CASTEL GANDOLFO: DALESSANDRO CONTRO LA CEMENTIFICAZIONE DEL TERRITORIO – La Redazione

“É stato pubblicato il 20 dicembre 2011 sul sito Castellinews.it e nei giorni successivi anche su altri giornali quotidiani – spiega il Consigliere Comunale Pdl di Castel Gandolfo Raffaele Dalessandro - un articolo in cui vengono descritti i concetti salienti di un progetto, proposto dall’Ing. Luigi Caporicci (già assessore al Comune di Nemi) e dall’Arch. Elisabetta Cicerchia, avente come obiettivo una nuova infrastruttura di dimensioni ed impatti economico-ambientali notevolissimi.

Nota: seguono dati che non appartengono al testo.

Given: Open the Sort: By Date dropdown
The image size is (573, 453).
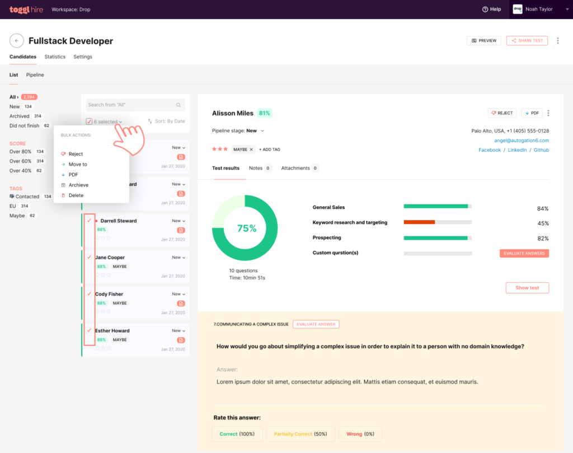Looking at the screenshot, I should click(x=166, y=121).
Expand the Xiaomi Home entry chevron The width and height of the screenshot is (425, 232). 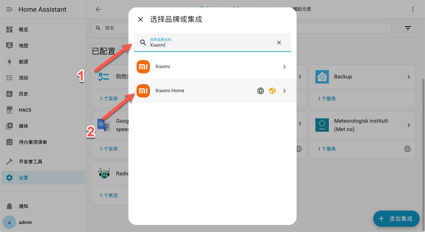(284, 91)
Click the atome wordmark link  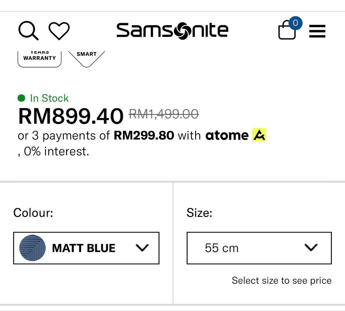click(227, 135)
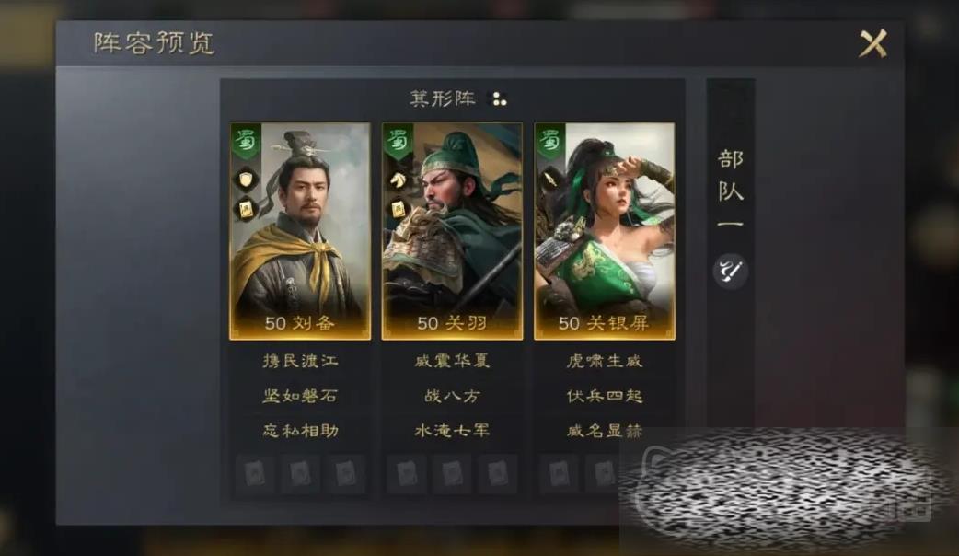This screenshot has width=959, height=556.
Task: Click the spear troop icon on 关银屏's card
Action: [x=550, y=180]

Articolo in cui gli autori affrontano con un’insolita leggerezza il delicato problema degli equilibri tra urbanizzazione e conservazione del patrimonio storico-ambientale. Forti anche del supporto di autorevoli professionisti all’uopo interessati e consultati, vogliamo qui anticipare una prima analisi dei contenuti del progetto con spirito critico, contestualizzando dapprima gli aspetti legati alle stravaganti e incomprensibili modalità ipotizzate per contrastare il grave dissesto idrogeologico che ha generato l’abbassamento del livello dei due laghi, poi quelli legati alle sproporzionate e impattanti infrastrutture da realizzare, e in ultimo, ma non per importanza, gli aspetti strettamente connessi al patrimonio storico-culturale che andrebbe ad essere completamente svilito e snaturato. Per quel che riguarda il fenomeno idrogeologico – continua Dalessandro - dobbiamo premettere che i laghi hanno goduto fino a pochi anni fa dell’abbondante acqua sorgiva derivante dalle profonde falde caratteristiche del territorio. I Romani, con un’alta visione e sapienza in ingegneria idraulica, hanno saputo dotare entrambi i laghi di emissari per il livellamento delle acque: un sistema idraulico dinamico che consentiva l’innalzamento e l’abbassamento delle acque dei laghi in relazione delle esigenze (varo e navigazione delle navi romane a Nemi, gestione delle aree per le coltivazioni pregiate sulle sponde). Dobbiamo anche far notare che trattasi di “emissari artificiali”, ovvero di condotte completamente realizzate a mano in epoca romana per la sola uscita delle acque sorgive, emissari caratterizzati da dislivelli, pendenze, dimensioni delle volte e lunghezze adeguate alla conservazione o smaltimento delle acque nei laghi: ribadiamo che le acque utilizzate per questa ingegnosa gestione dei bacini erano in epoca romana, e lo sono rimaste per quasi due millenni, solo ed esclusivamente quelle delle sorgenti subacquee originate nei laghi.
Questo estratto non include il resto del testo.